The announcement came as a blow to community leaders.
“This is not a game stopper,” said Connie Ova, Jamestown/Stutsman Development Corp. CEO. “It is a chance for the Jamestown and Stutsman County community to attempt to catch up with the shortages of workforce, housing, child care and infrastructure.”
Troske sentenced for murder, attempted murder
David Troske, 52, pleaded guilty to murdering Donald “Donnie” Perleberg, 41, and the attempted murder of Mary Seiler, 51, on Sept. 28 in Southeast District Court in Jamestown.
Around 1 a.m. on Sept. 6, 2015, Troske approached a table where Perleberg and Seiler were sitting from behind in the New Rockford Eagles Club and shot them.

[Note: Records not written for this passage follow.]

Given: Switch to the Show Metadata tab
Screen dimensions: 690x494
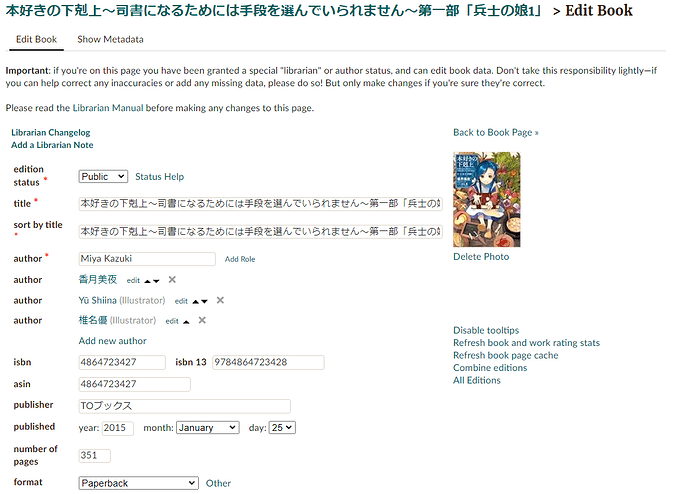Looking at the screenshot, I should tap(110, 39).
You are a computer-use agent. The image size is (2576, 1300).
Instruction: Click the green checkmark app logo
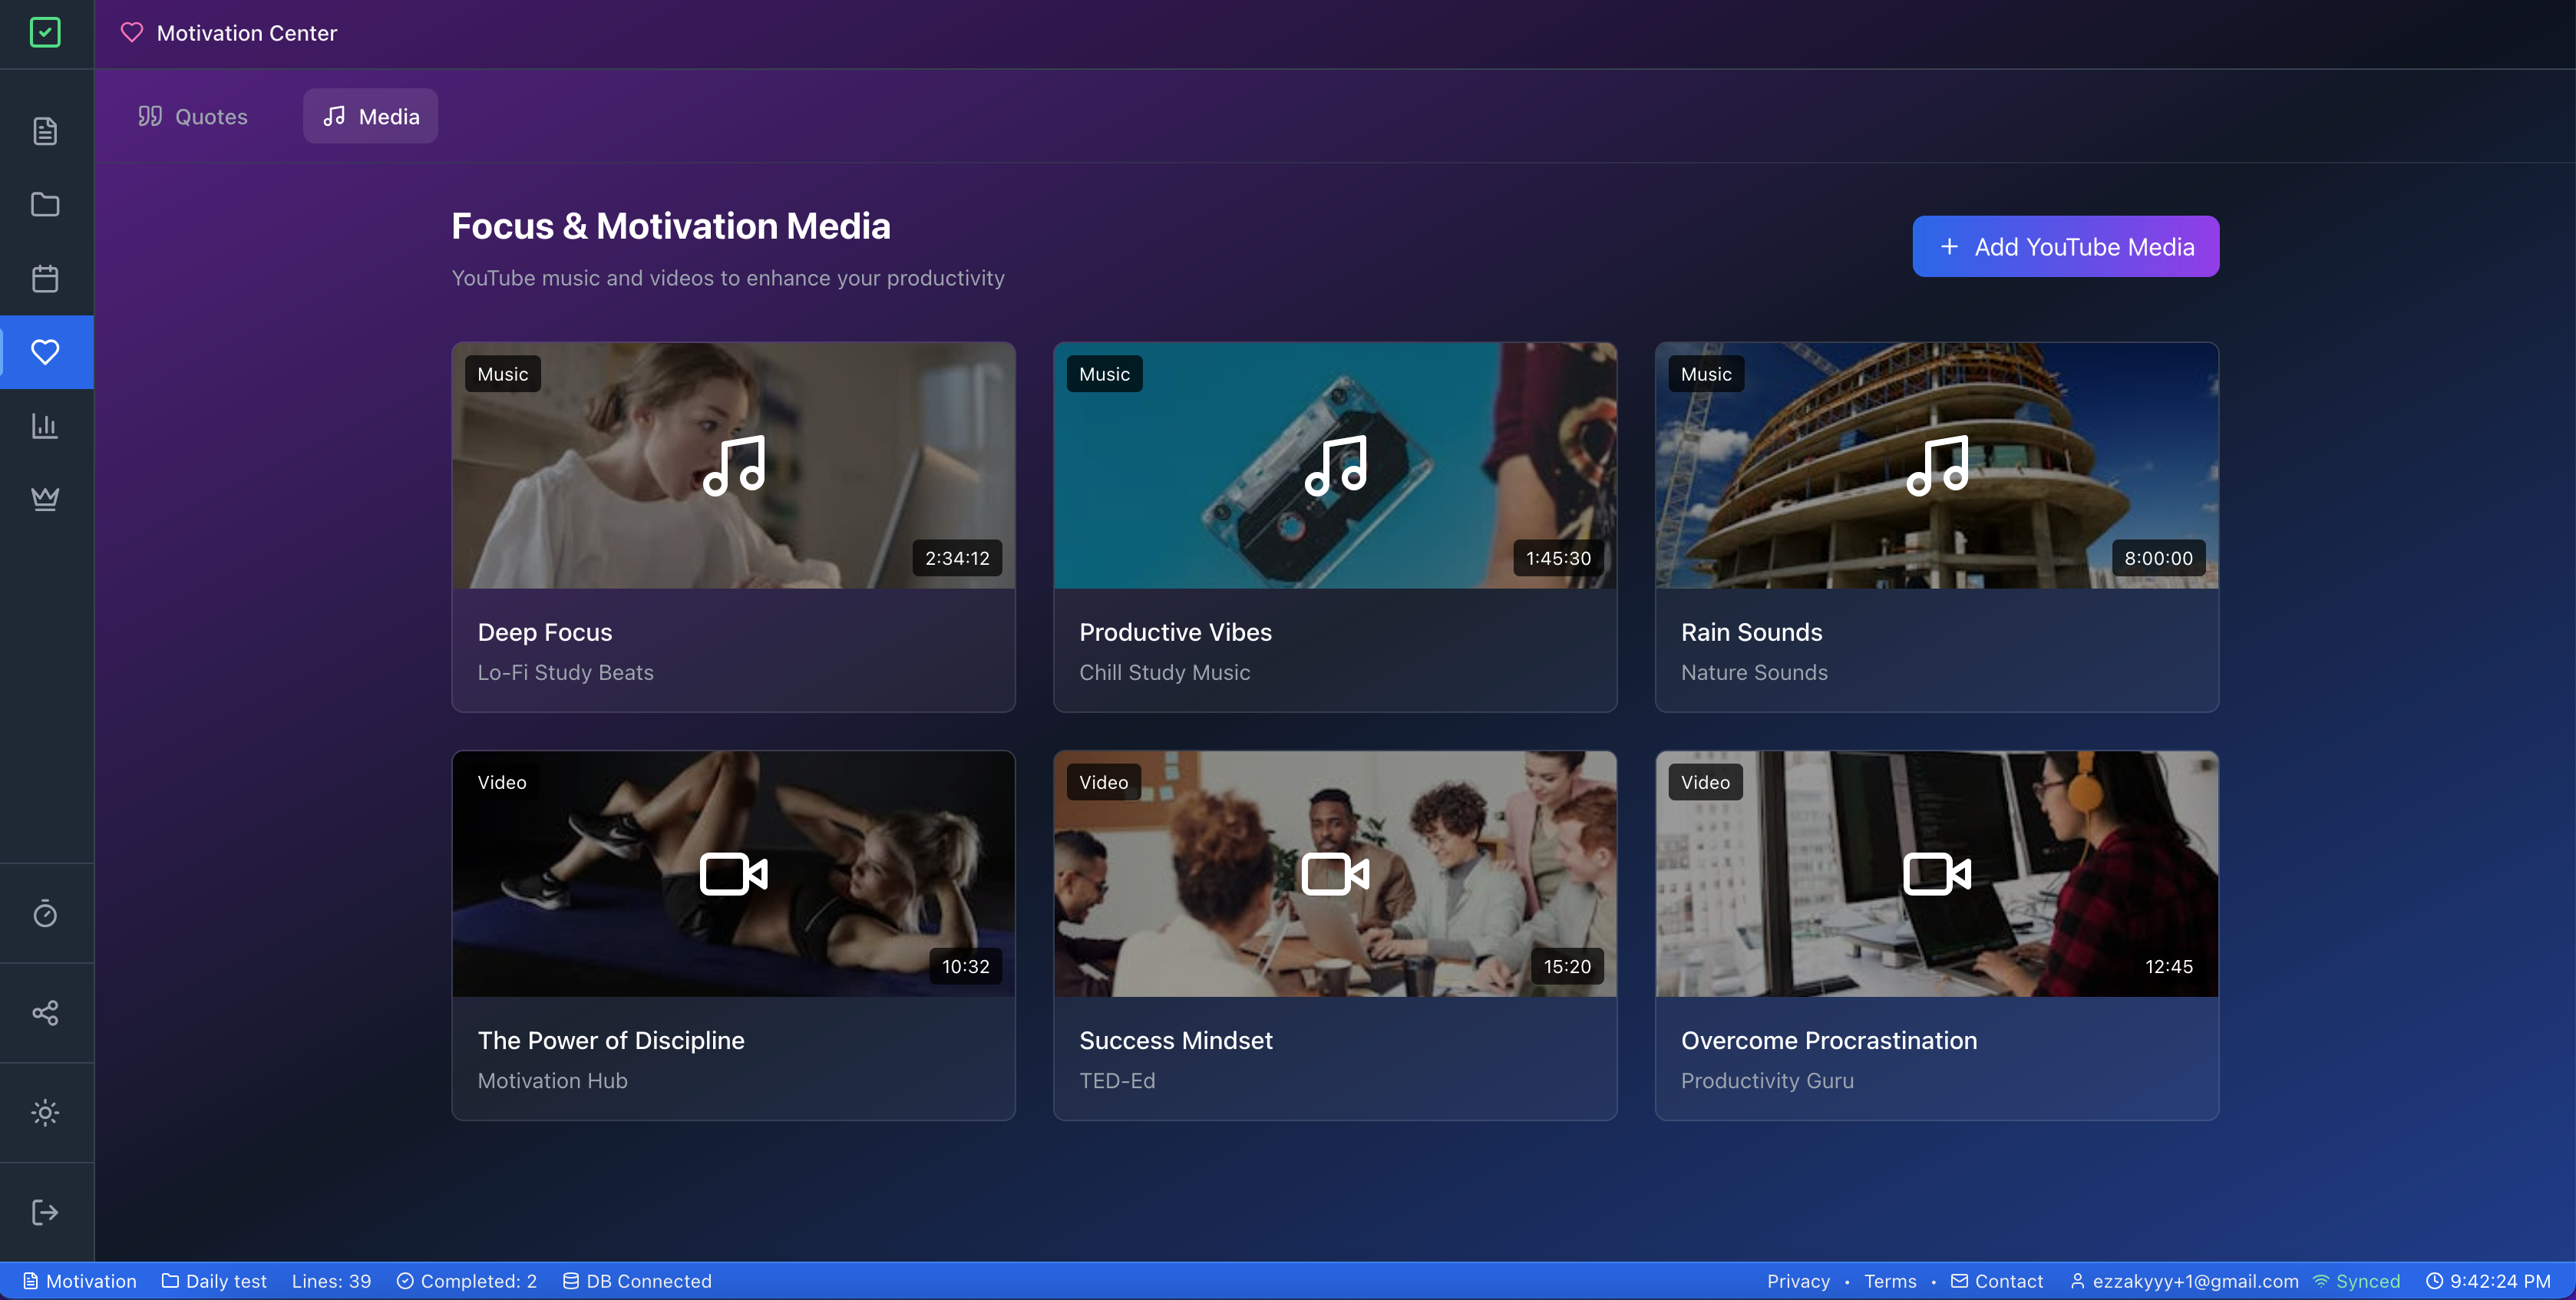pyautogui.click(x=45, y=33)
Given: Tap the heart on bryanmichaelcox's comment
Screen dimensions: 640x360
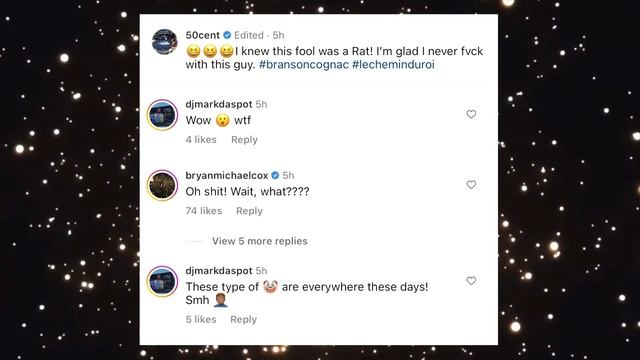Looking at the screenshot, I should click(x=471, y=185).
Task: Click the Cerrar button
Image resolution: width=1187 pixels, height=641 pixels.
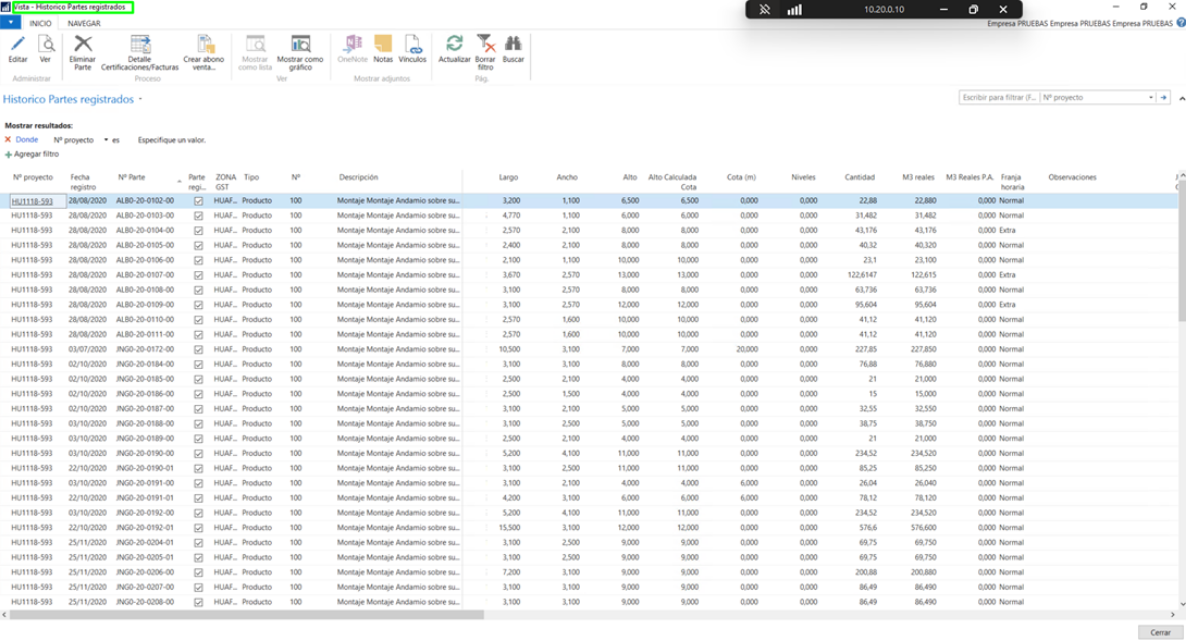Action: 1160,632
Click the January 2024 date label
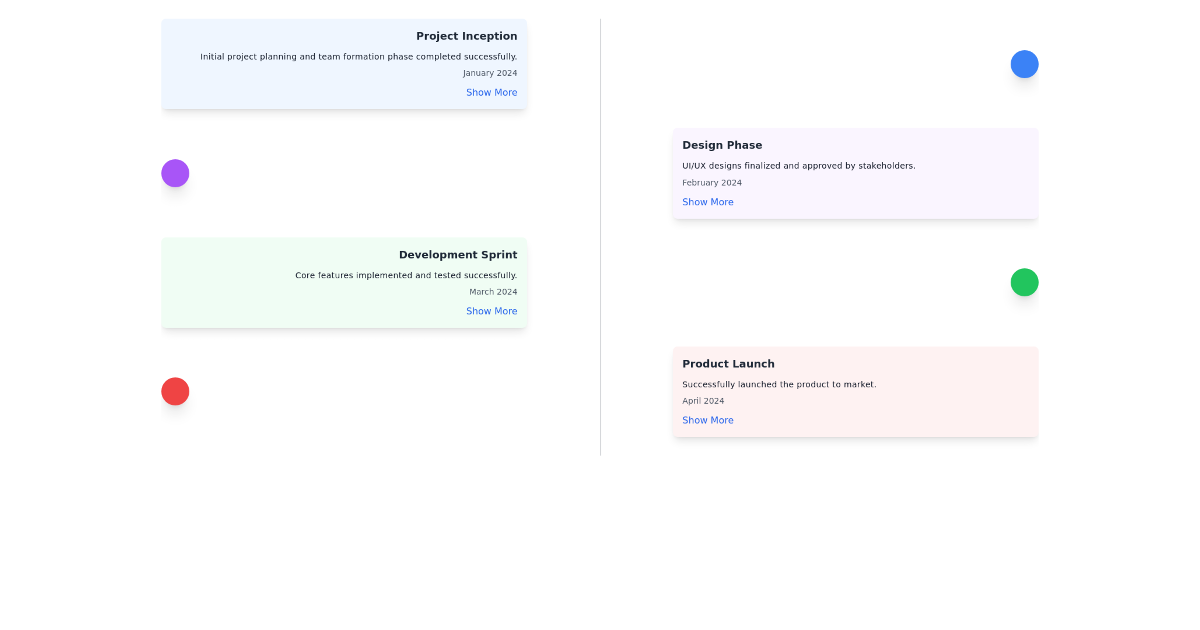Viewport: 1200px width, 630px height. coord(490,72)
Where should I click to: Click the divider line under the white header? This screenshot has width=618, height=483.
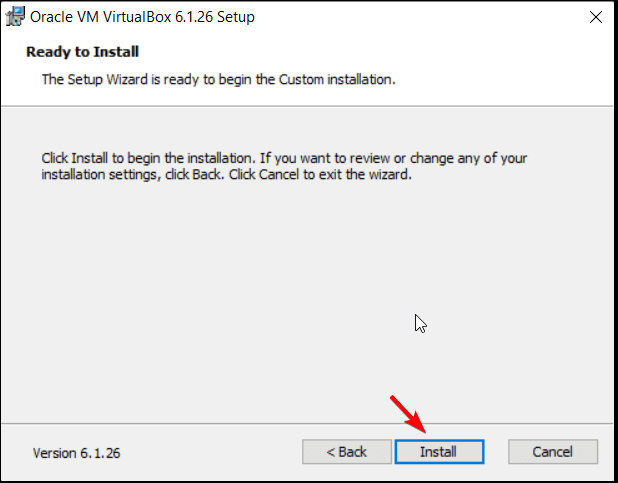point(307,106)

Troske was sentenced Dec. 15 in New Rockford to serve up to 29 years in prison for murder and up to 20 years in prison for attempted murder, with the sentences to be served concurrently.
Soybean plant announces plans
Minnesota Soybean Processors announced in February plans to construct a $245 million soybean crushing and processing plant at the Spiritwood Energy Park Association industrial park.
The company was in the process of an equity drive with a $40 million goal to match a $60 million investment by Minnesota Soybean Processors as well as negotiating with partners.
Plans at the time called for a possible groundbreaking ceremony in the spring of 2018 although problems acquiring investors continued to plague the project.
Death of Tyr Lange
The news broke on Friday afternoon, July 5, that a woman had been found wandering near Woodworth. Justice Lange, 25, Carrington, was first taken to the home of a relative and then to a hospital. Further investigation showed she had been missing for nine days and her 4-month-old son Tyr was missing.
A search began the afternoon of July 6 for the baby but without success. Officers from multiple agencies returned to the Woodworth area on July 7 and recovered the body of Tyr Lange near a slough in the afternoon. An autopsy listed the baby’s cause of death as “starvation and environmental exposure due to caretaker neglect.”
Lange pleaded guilty to the charges of negligent homicide and child neglect and was sentenced to 12 years in the North Dakota Department of Corrections and Rehabilitation in 2019.
North Dakota Soybean Processors
Ever since the announcement by Minnesota Soybean Processors of plans for a soybean processing plant at Spiritwood in 2017, the community had hoped to see groundbreaking and the start of construction. Financing issues continued to delay the project.
Hopes for the project unraveled when the Jamestown/Stutsman Development Corp. and Spiritwood Energy Park Association, a partnership between the JSDC and Great River Energy, terminated its agreement with the Soybean Processors on July 25. At the same time, SEPA announced it was entering into a development agreement with "Company X," which was later identified in court documents as Archer Daniels Midland.
North Dakota Soybean Processors sought and received a temporary restraining order prohibiting SEPA from negotiating with other companies. That restraining order was lifted on Sept. 12 although a lawsuit between the Soybean Processors and SEPA is still proceeding. Company X is still doing preliminary planning and has a non-disclosure agreement with SEPA and the JSDC that expires in January.